Work required
Here are some records. Repeat them all exactly.

[Stored data entries]
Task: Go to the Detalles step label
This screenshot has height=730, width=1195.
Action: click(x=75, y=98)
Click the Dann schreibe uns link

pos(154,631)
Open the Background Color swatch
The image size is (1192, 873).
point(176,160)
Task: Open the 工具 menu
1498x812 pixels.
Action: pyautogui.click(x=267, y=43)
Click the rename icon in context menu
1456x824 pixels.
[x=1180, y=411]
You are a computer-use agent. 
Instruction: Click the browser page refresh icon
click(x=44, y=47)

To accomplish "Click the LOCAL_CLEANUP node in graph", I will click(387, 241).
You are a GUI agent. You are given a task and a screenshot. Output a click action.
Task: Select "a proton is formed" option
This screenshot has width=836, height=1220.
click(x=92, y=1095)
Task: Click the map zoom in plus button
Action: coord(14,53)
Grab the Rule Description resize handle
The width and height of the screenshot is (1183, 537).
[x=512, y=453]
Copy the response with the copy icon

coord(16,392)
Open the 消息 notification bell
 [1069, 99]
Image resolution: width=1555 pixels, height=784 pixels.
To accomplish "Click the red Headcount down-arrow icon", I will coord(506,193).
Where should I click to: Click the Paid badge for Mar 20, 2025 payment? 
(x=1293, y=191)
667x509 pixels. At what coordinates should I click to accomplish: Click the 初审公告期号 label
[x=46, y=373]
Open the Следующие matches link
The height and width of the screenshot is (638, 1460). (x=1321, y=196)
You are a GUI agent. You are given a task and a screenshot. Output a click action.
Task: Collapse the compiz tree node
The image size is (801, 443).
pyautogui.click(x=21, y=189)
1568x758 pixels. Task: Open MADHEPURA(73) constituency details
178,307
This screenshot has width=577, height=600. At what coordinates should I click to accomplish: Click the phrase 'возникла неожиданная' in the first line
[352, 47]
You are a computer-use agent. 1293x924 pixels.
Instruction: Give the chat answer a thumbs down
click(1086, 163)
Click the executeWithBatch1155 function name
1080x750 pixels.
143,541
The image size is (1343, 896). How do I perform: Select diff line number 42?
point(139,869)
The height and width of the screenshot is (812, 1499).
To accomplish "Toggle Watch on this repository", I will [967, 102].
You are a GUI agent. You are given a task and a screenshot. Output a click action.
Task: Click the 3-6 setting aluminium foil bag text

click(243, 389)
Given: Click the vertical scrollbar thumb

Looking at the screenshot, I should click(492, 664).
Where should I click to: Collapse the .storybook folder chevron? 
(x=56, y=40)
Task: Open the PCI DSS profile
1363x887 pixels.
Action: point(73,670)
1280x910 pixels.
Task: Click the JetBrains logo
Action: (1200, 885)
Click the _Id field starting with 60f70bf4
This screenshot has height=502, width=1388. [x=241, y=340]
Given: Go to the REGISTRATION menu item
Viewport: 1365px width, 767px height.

Written solution
Task: Go to the Detalles step label
This screenshot has height=730, width=1195.
Action: click(x=75, y=98)
Click the Dann schreibe uns link

pos(154,631)
Open the Background Color swatch
The image size is (1192, 873).
point(176,160)
Task: Open the 工具 menu
1498x812 pixels.
Action: pyautogui.click(x=267, y=43)
Click the rename icon in context menu
1456x824 pixels.
[x=1180, y=411]
You are a computer-use agent. 
Instruction: Click the browser page refresh icon
click(x=44, y=47)

To accomplish "Click the LOCAL_CLEANUP node in graph", I will click(387, 241).
You are a GUI agent. You are given a task and a screenshot. Output a click action.
Task: Select "a proton is formed" option
This screenshot has width=836, height=1220.
click(x=92, y=1095)
Task: Click the map zoom in plus button
Action: coord(14,53)
Grab the Rule Description resize handle
The width and height of the screenshot is (1183, 537).
[x=512, y=453]
Copy the response with the copy icon

coord(16,392)
Open the 消息 notification bell
 [1069, 99]
Image resolution: width=1555 pixels, height=784 pixels.
To accomplish "Click the red Headcount down-arrow icon", I will coord(506,193).
Where should I click to: Click the Paid badge for Mar 20, 2025 payment? 
(x=1293, y=191)
667x509 pixels. At what coordinates should I click to accomplish: Click the 初审公告期号 label
[x=46, y=373]
Open the Следующие matches link
The height and width of the screenshot is (638, 1460). (x=1321, y=196)
You are a GUI agent. You are given a task and a screenshot. Output a click action.
Task: Collapse the compiz tree node
The image size is (801, 443).
pyautogui.click(x=21, y=189)
1568x758 pixels. Task: Open MADHEPURA(73) constituency details
178,307
This screenshot has width=577, height=600. At what coordinates should I click to accomplish: Click the phrase 'возникла неожиданная' in the first line
[352, 47]
You are a computer-use agent. 1293x924 pixels.
Instruction: Give the chat answer a thumbs down
click(1086, 163)
Click the executeWithBatch1155 function name
1080x750 pixels.
143,541
The image size is (1343, 896). How do I perform: Select diff line number 42?
point(139,869)
The height and width of the screenshot is (812, 1499).
To accomplish "Toggle Watch on this repository", I will [967, 102].
You are a GUI agent. You are given a task and a screenshot. Output a click action.
Task: Click the 3-6 setting aluminium foil bag text

click(243, 389)
Given: Click the vertical scrollbar thumb

Looking at the screenshot, I should click(492, 664).
Where should I click to: Collapse the .storybook folder chevron? 
(x=56, y=40)
Task: Open the PCI DSS profile
1363x887 pixels.
Action: point(73,670)
1280x910 pixels.
Task: Click the JetBrains logo
Action: (1200, 885)
Click the _Id field starting with 60f70bf4
This screenshot has height=502, width=1388. [x=241, y=340]
Given: Go to the REGISTRATION menu item
Viewport: 1365px width, 767px height.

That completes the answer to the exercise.